DATA FOR THIS EXERCISE:
Content starts
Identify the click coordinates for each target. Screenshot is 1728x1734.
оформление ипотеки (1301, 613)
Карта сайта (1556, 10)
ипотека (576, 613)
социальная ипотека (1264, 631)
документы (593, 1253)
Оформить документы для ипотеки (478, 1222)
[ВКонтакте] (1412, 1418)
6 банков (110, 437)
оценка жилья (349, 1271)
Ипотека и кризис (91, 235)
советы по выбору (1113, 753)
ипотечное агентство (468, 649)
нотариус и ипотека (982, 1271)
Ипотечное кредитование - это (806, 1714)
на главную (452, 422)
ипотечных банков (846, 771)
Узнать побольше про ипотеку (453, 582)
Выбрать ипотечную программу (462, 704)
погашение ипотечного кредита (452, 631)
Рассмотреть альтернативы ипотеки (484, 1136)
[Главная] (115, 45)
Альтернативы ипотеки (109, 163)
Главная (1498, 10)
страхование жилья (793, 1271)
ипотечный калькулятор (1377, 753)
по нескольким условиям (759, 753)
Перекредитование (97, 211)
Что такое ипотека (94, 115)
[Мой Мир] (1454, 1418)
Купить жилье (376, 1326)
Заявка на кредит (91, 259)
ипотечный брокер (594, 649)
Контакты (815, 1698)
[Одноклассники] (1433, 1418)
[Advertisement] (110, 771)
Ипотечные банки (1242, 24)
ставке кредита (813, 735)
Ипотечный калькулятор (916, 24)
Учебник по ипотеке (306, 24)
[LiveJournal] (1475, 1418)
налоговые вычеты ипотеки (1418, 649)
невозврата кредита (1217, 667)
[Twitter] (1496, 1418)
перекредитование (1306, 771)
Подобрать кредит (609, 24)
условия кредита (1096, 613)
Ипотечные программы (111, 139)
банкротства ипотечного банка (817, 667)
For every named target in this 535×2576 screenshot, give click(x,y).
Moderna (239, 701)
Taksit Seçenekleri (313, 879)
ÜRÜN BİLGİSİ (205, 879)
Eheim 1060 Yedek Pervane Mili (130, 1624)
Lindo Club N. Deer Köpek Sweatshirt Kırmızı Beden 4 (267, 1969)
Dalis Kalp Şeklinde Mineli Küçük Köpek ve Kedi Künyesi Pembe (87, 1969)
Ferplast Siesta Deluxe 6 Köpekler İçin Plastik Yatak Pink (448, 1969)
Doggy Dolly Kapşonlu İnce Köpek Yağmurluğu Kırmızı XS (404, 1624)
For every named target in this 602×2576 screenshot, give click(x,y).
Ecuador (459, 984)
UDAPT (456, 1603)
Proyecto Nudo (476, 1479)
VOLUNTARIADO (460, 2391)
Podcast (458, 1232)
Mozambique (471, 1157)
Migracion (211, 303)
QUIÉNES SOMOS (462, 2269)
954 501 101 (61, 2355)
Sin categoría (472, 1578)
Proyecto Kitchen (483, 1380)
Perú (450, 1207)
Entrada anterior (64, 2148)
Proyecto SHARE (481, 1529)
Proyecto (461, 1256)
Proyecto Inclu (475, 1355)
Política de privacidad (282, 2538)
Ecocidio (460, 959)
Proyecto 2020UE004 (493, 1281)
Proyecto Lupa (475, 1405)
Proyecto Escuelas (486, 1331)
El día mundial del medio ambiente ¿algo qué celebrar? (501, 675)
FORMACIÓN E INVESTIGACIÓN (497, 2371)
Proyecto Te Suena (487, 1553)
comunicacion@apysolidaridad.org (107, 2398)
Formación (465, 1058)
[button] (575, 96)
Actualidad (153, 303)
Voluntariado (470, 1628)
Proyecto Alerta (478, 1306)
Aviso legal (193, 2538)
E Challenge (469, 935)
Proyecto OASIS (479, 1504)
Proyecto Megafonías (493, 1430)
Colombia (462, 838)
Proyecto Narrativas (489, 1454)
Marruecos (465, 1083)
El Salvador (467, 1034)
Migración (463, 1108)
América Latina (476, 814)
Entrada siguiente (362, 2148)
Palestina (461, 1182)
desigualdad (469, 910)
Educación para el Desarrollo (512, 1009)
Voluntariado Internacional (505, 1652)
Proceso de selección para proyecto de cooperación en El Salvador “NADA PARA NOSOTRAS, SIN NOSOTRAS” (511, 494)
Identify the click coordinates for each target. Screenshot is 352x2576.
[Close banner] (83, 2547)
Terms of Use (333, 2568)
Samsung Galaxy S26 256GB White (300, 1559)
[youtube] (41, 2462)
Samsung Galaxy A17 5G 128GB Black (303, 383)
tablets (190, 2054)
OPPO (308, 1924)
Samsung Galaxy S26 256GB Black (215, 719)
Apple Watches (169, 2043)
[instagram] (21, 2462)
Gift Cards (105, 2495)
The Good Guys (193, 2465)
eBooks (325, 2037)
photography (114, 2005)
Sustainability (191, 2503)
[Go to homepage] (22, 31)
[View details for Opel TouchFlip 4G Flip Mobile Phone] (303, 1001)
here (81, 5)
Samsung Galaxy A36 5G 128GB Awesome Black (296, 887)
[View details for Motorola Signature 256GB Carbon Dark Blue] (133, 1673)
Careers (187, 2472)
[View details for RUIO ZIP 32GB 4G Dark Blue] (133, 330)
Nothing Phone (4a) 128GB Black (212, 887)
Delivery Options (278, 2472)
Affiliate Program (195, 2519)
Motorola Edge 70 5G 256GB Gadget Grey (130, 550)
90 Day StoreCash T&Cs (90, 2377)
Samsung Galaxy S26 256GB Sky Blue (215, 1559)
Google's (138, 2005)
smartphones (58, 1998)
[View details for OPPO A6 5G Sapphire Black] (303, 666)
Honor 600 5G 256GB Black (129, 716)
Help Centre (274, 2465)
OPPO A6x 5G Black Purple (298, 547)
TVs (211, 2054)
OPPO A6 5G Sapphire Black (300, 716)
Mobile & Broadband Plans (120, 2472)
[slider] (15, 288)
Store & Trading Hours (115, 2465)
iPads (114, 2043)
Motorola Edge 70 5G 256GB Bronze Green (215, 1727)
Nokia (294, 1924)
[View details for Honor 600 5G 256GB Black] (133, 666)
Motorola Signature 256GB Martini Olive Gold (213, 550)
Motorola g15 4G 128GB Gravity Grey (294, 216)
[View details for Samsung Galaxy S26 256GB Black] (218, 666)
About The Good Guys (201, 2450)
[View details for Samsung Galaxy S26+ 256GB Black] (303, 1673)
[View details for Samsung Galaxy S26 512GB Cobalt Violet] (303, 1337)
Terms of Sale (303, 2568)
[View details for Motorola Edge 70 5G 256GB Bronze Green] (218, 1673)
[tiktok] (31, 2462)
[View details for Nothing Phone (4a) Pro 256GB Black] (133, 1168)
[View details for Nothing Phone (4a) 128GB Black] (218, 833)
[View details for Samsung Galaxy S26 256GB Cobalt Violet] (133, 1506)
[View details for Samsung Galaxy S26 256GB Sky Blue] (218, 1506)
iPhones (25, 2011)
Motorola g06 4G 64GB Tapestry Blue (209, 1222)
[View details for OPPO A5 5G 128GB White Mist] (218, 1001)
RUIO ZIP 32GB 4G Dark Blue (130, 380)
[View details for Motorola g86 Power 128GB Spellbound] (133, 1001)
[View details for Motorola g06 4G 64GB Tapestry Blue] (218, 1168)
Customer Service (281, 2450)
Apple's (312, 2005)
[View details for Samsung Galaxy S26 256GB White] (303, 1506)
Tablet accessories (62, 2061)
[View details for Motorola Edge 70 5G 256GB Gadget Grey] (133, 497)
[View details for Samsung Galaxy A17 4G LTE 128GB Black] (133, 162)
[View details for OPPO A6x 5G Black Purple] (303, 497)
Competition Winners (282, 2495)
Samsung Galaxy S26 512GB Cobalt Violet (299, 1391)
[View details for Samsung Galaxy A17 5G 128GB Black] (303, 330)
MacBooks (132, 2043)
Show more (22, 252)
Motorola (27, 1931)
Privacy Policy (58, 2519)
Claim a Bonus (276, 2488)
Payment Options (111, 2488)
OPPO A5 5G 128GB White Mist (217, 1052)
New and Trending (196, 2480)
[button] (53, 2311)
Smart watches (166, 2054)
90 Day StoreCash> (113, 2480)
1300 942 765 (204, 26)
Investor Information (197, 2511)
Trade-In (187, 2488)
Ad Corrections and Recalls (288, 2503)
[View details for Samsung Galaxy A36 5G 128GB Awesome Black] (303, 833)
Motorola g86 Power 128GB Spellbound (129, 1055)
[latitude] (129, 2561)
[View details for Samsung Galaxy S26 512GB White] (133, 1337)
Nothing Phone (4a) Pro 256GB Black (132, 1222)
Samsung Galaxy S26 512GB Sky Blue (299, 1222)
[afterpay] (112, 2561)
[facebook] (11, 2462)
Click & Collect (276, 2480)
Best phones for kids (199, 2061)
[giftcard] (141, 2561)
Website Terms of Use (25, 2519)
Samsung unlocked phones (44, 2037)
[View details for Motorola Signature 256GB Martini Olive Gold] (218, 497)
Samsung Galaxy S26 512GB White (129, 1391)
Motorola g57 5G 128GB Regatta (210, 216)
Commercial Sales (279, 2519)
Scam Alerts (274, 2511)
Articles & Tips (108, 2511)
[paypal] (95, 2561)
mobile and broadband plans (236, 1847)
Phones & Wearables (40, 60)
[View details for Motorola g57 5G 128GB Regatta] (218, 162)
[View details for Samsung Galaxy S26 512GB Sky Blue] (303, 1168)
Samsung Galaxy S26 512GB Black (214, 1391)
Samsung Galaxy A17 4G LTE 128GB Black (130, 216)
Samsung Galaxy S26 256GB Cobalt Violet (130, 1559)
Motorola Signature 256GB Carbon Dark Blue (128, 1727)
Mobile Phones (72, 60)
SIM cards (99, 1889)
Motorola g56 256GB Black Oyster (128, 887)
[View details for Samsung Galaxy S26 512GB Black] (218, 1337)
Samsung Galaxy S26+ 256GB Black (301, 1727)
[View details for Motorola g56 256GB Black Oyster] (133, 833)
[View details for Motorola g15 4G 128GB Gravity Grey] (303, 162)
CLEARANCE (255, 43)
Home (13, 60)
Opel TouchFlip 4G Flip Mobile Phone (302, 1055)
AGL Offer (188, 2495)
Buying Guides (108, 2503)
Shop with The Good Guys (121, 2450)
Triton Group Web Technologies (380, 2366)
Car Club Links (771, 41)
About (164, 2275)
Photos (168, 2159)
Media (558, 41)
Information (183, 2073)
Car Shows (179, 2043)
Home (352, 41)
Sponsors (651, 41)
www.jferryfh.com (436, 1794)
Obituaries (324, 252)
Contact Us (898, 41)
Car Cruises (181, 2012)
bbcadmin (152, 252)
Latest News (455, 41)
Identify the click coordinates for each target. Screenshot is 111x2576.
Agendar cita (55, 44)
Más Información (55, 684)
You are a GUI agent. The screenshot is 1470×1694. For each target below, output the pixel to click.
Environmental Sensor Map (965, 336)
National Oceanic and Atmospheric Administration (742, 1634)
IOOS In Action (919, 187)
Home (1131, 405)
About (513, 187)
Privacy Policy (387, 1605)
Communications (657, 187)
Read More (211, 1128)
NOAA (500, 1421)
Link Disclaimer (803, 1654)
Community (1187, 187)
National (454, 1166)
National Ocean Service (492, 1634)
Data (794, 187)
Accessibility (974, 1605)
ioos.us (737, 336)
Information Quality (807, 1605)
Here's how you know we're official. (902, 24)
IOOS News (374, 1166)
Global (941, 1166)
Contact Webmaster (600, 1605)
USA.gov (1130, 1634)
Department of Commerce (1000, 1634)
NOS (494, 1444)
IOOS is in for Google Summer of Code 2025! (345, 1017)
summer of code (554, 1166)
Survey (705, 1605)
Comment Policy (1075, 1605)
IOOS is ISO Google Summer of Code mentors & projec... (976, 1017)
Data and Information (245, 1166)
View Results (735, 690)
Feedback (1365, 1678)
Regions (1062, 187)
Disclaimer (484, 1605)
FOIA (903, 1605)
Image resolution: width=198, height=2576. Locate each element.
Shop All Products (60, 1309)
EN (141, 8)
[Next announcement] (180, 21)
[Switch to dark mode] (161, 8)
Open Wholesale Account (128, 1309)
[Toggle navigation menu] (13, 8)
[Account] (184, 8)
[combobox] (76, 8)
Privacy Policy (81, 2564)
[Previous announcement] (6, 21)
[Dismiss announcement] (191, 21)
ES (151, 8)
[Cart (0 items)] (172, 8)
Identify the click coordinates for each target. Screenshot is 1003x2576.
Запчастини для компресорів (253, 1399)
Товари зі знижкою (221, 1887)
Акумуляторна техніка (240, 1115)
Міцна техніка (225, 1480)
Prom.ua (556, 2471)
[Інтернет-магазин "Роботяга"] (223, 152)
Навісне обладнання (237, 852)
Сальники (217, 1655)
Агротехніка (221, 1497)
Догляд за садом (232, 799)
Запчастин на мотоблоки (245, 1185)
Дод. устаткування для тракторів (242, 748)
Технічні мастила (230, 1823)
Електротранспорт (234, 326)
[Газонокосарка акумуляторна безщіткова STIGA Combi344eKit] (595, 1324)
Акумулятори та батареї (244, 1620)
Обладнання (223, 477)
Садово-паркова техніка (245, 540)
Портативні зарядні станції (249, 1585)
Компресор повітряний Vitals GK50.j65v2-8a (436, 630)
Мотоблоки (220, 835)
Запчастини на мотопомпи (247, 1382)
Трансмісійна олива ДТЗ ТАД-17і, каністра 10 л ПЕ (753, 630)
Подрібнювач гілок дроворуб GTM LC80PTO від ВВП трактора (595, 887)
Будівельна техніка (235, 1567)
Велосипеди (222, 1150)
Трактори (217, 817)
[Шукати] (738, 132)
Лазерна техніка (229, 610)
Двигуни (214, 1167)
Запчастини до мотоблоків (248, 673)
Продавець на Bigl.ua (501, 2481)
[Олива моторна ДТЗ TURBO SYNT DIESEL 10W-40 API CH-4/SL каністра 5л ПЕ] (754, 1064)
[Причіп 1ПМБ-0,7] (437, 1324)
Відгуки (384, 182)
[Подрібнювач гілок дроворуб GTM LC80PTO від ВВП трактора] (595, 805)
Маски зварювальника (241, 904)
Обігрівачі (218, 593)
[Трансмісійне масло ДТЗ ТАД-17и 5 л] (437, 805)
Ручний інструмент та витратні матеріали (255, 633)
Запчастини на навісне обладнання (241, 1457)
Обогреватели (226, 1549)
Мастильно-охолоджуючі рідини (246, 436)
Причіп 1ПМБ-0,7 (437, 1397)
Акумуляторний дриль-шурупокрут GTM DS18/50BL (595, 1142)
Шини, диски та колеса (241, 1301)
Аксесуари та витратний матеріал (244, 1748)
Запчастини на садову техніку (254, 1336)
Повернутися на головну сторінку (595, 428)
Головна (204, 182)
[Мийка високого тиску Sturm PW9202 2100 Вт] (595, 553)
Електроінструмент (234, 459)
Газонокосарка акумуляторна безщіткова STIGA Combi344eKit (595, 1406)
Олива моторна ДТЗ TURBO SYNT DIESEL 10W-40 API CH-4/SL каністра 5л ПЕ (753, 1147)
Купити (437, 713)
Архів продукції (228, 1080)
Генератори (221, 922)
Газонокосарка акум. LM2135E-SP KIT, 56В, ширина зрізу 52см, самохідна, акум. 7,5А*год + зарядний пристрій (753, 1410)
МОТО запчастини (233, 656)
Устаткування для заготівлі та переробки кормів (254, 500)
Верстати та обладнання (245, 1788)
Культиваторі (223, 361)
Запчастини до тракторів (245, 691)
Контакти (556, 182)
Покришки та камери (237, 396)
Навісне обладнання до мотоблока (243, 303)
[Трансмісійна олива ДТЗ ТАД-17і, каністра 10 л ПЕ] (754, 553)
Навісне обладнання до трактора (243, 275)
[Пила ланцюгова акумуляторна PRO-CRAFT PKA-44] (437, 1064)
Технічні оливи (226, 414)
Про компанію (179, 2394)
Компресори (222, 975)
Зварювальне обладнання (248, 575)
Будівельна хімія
Content ends
GOAL OF THE EXERCISE: In the listing above, find the line with "оценка жилья (349, 1271)" and the line with "[Advertisement] (110, 771)", then print exactly those two lines and every line between them, and nothing more.

RESULT BELOW:
оценка жилья (349, 1271)
Ипотека и кризис (91, 235)
советы по выбору (1113, 753)
ипотечное агентство (468, 649)
нотариус и ипотека (982, 1271)
Ипотечное кредитование - это (806, 1714)
на главную (452, 422)
ипотечных банков (846, 771)
Узнать побольше про ипотеку (453, 582)
Выбрать ипотечную программу (462, 704)
погашение ипотечного кредита (452, 631)
Рассмотреть альтернативы ипотеки (484, 1136)
[Главная] (115, 45)
Альтернативы ипотеки (109, 163)
Главная (1498, 10)
страхование жилья (793, 1271)
ипотечный калькулятор (1377, 753)
по нескольким условиям (759, 753)
Перекредитование (97, 211)
Что такое ипотека (94, 115)
[Мой Мир] (1454, 1418)
Купить жилье (376, 1326)
Заявка на кредит (91, 259)
ипотечный брокер (594, 649)
Контакты (815, 1698)
[Одноклассники] (1433, 1418)
[Advertisement] (110, 771)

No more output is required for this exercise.